# Model Comparison: SimpleCNN vs RADIO

This notebook compares two different encoders for semantic segmentation:
1. **SimpleCNN**: Lightweight CNN encoder (framework's baseline)
2. **RADIO**: NVIDIA's foundation model (state-of-the-art)

We'll compare:
- Architecture and parameter counts
- Inference speed
- Prediction quality
- Feature representations

## 1. Setup and Imports

In [None]:
import sys
from pathlib import Path

# Add project to path
project_root = Path.cwd().parent
sys.path.insert(0, str(project_root))

import torch
import torch.nn as nn
from torch.utils.data import DataLoader
import matplotlib.pyplot as plt
import numpy as np
from tqdm.notebook import tqdm
import time

# Import framework components
from vlm_eval import EncoderRegistry, HeadRegistry, DatasetRegistry

print("✓ Imports successful!")

## 2. Load Dataset

Using Pascal VOC with a small subset for comparison.

In [None]:
# Create dataset
dataset = DatasetRegistry.get(
    "pascal_voc",
    root="./data/pascal_voc",
    split="val",
    download=True,
    subset_size=30,
    image_size=224  # Use 224 for fair comparison (both models support this)
)

dataloader = DataLoader(dataset, batch_size=4, shuffle=False, num_workers=0)

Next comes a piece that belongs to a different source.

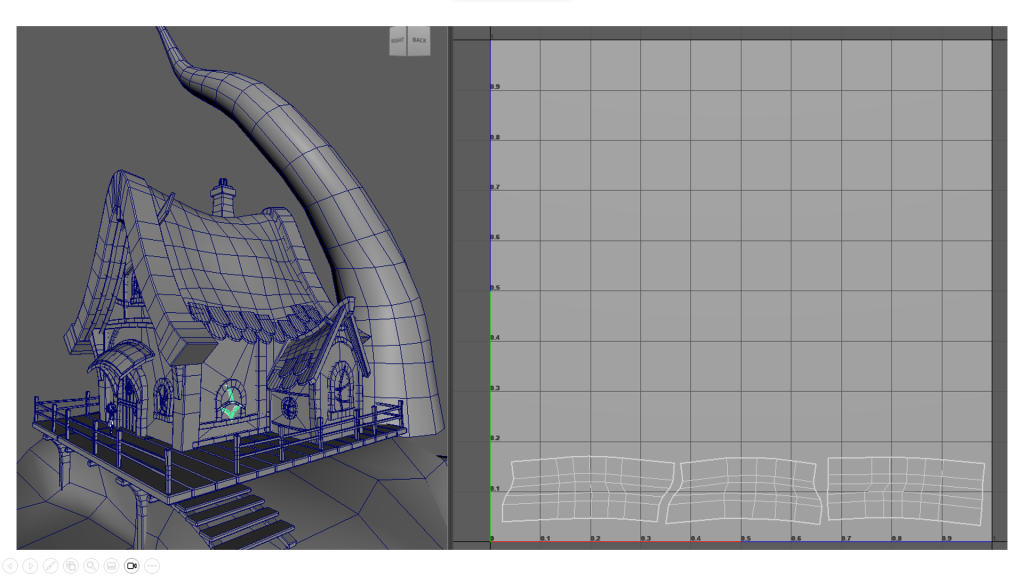
Task: Click the green highlighted window on the house
Action: click(x=231, y=403)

print(f"Dataset: {len(dataset)} samples")
print(f"Batches: {len(dataloader)}")

## 3. Create Both Encoders

Load SimpleCNN and RADIO encoders.

In [None]:
# Create SimpleCNN encoder
print("Creating SimpleCNN encoder...")
encoder_cnn = EncoderRegistry.get("simple_cnn", variant="base", pretrained=False)

# Create RADIO encoder
print("\nCreating RADIO encoder (may take a moment)...")
encoder_radio = EncoderRegistry.get("radio", variant="base", pretrained=True)

print("\n✓ Both encoders created successfully!")

## 4. Architecture Comparison

Compare model architectures and parameter counts.

In [None]:
import pandas as pd

# Gather architecture info
comparison_data = {
    "Metric": [
        "Model Name",
        "Total Parameters",
        "Parameters (M)",
        "Output Channels",
        "Patch Size",
        "Pretrained"
    ],
    "SimpleCNN": [
        "SimpleCNN (Base)",
        f"{encoder_cnn.get_num_parameters():,}",
        f"{encoder_cnn.get_num_parameters() / 1e6:.2f}M",
        encoder_cnn.output_channels,
        encoder_cnn.patch_size,
        "No"
    ],
    "RADIO": [
        "NVIDIA RADIO",
        f"{encoder_radio.get_num_parameters():,}",
        f"{encoder_radio.get_num_parameters() / 1e6:.2f}M",
        encoder_radio.output_channels,
        encoder_radio.patch_size,
        "Yes (ImageNet+)"
    ]
}

df = pd.DataFrame(comparison_data)
print("\n=== Architecture Comparison ===")
print(df.to_string(index=False))

# Visualize parameter counts
fig, ax = plt.subplots(figsize=(10, 5))
models = ['SimpleCNN', 'RADIO']
params = [
    encoder_cnn.get_num_parameters() / 1e6,
    encoder_radio.get_num_parameters() / 1e6
]
colors = ['#3498db', '#e74c3c']

bars = ax.bar(models, params, color=colors, alpha=0.7)
ax.set_ylabel('Parameters (Millions)', fontsize=12)
ax.set_title('Model Size Comparison', fontsize=14, fontweight='bold')
ax.grid(axis='y', alpha=0.3)

# Add value labels on bars
for bar, param in zip(bars, params):
    height = bar.get_height()
    ax.text(bar.get_x() + bar.get_width()/2., height,
            f'{param:.1f}M',
            ha='center', va='bottom', fontsize=11, fontweight='bold')

plt.tight_layout()
plt.show()

## 5. Create Segmentation Heads

Add linear probe heads to both encoders.

In [None]:
# Create heads
head_cnn = HeadRegistry.get(
    "linear_probe",
    encoder=encoder_cnn,
    num_classes=21,
    freeze_encoder=False
)

head_radio = HeadRegistry.get(
    "linear_probe",
    encoder=encoder_radio,
    num_classes=21,
    freeze_encoder=True  # Freeze RADIO for linear probing
)

print("SimpleCNN Head:")
print(f"  Total params: {head_cnn.get_num_parameters():,}")
print(f"  Trainable params: {head_cnn.get_num_parameters(trainable_only=True):,}")

print("\nRADIO Head:")
print(f"  Total params: {head_radio.get_num_parameters():,}")
print(f"  Trainable params: {head_radio.get_num_parameters(trainable_only=True):,}")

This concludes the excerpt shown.